Here’s some advice for those with situations similar to Sally’s:
- Take care of yourself first. It is natural to want to put all your energy into your loved one’s needs, but you can only control your feelings and needs. Consider working with a coach, therapist, or counselor during this time. You are important, and your feelings matter.
- Understand that abusing alcohol is not something to be taken lightly. Alcohol is cunning, baffling, and sneaky. Someone who is abusing alcohol doesn’t get that way overnight. This is a long progression. Take time to get educated.
- Choose a time to speak to your loved one, when they are calm, sober, and in a good mood. Never approach him/her when intoxicated. Choose your words carefully, not blaming or attacking the individual, only the behavior.
- Write down the “things” that have been dealt with or that you are bothered by currently. This included destructive behavior such as driving while intoxicated. In most states, this means mandatory jail time, hefty penalties, lawyer’s fees, a suspended license for a year, court-ordered therapy, increased insurance rates, and alcohol classes. It’s NO joke, and it stays on their record forever. It’s punishment for everyone when this happens.

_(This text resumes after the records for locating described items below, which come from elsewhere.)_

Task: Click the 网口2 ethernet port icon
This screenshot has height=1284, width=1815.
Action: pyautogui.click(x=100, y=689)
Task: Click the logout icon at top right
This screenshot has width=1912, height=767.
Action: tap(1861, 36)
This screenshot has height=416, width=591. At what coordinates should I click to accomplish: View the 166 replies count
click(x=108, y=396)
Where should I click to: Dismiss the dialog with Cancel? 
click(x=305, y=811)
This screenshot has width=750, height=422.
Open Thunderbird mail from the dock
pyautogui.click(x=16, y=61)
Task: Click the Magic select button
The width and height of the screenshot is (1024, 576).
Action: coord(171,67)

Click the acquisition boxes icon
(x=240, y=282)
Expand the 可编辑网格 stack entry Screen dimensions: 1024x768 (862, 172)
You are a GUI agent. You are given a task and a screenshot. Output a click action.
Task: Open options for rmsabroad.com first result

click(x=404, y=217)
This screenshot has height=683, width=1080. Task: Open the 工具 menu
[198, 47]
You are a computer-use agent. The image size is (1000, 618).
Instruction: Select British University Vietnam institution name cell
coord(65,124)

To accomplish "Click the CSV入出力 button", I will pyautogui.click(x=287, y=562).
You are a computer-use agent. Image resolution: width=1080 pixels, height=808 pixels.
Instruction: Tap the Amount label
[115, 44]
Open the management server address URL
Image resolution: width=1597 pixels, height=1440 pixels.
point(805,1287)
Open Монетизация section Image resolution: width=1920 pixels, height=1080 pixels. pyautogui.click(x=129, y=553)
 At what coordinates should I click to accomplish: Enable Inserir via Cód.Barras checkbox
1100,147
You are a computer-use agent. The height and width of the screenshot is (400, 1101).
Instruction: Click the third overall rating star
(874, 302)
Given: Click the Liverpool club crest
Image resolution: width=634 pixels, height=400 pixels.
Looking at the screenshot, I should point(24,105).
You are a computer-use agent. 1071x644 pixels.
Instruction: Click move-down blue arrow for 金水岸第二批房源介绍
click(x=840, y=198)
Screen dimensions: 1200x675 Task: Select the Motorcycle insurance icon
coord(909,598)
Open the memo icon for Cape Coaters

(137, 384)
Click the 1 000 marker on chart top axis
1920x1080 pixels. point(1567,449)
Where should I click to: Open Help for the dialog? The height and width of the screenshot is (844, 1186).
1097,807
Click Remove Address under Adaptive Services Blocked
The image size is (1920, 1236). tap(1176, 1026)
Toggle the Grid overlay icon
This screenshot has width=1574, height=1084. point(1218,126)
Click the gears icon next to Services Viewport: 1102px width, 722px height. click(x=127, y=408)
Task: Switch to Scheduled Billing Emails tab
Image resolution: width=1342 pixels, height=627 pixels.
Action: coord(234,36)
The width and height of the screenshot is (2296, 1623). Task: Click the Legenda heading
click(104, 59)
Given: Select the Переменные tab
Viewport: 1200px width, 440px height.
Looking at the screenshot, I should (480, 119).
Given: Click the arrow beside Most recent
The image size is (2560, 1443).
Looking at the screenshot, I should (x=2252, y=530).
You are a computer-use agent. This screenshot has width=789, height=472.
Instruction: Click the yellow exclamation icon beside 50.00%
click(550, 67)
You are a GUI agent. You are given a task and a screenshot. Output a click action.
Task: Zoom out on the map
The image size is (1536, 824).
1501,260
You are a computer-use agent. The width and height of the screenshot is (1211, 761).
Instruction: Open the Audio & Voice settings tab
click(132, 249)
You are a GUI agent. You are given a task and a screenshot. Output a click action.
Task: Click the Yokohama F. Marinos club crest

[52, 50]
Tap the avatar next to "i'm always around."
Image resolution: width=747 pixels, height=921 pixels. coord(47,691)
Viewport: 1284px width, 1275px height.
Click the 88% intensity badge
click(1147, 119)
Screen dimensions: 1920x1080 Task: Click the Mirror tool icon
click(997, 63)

- Set clear boundaries for your loved one. If you have asked for something and they aren’t complying, stick to what you are willing to put up with and NO more codependency.
- Insist on your loved one to get outside help. Alcohol Abuse Disorder is not easy to work through by themselves, mainly if they are severely abusing alcohol.** It takes support but more importantly, understanding their limiting beliefs and getting to their core issues. This involves learning new habits, new coping methods, and most importantly, mindset work. Whether they are considered to be a gray area drinker or severely abusing alcohol, it’s important to get help.
- Threatening to leave or divorce your spouse may sound like a great idea for motivation, but this is not recommended. Instead of threatening, insist on a commitment to work through this together.
- Know that YOU cannot change your spouse/loved one. Only they can make that decision to get help and change.
- Do not feel guilty or blame yourself. By educating yourself, you will have more control over your own mindset. While this issue does affect the relationship, remember that you are important too. Take care of yourself.
- Trust in your loved one. It’s easy to be angered by their behavior. Remember the person behind the alcohol is still a good person.
Sally agreed to take action with Tom by having an overdue conversation. She has the knowledge she needs. Their marriage is important to her, and she knows that Tom is a good man.
The ball is ultimately in Tom’s court. Sally is also getting coaching for herself. She knows that her well-being and her mental health are vitally important to their success. The real problem is Tom’s inability to be without her when she is away. This is a deep-rooted limiting belief that is causing him to numb his feelings. This is Tom’s real problem that must be dealt with to get better.
If you have a loved one that you are concerned about, take heart. You don’t need to do this alone. Please reach out for assistance and support for yourself. Your happiness depends on it, not just for your other half.
It can be a long road ahead, depending on the severity of the work needed for your spouse/loved one. Have patience, stay committed and trust it will work out.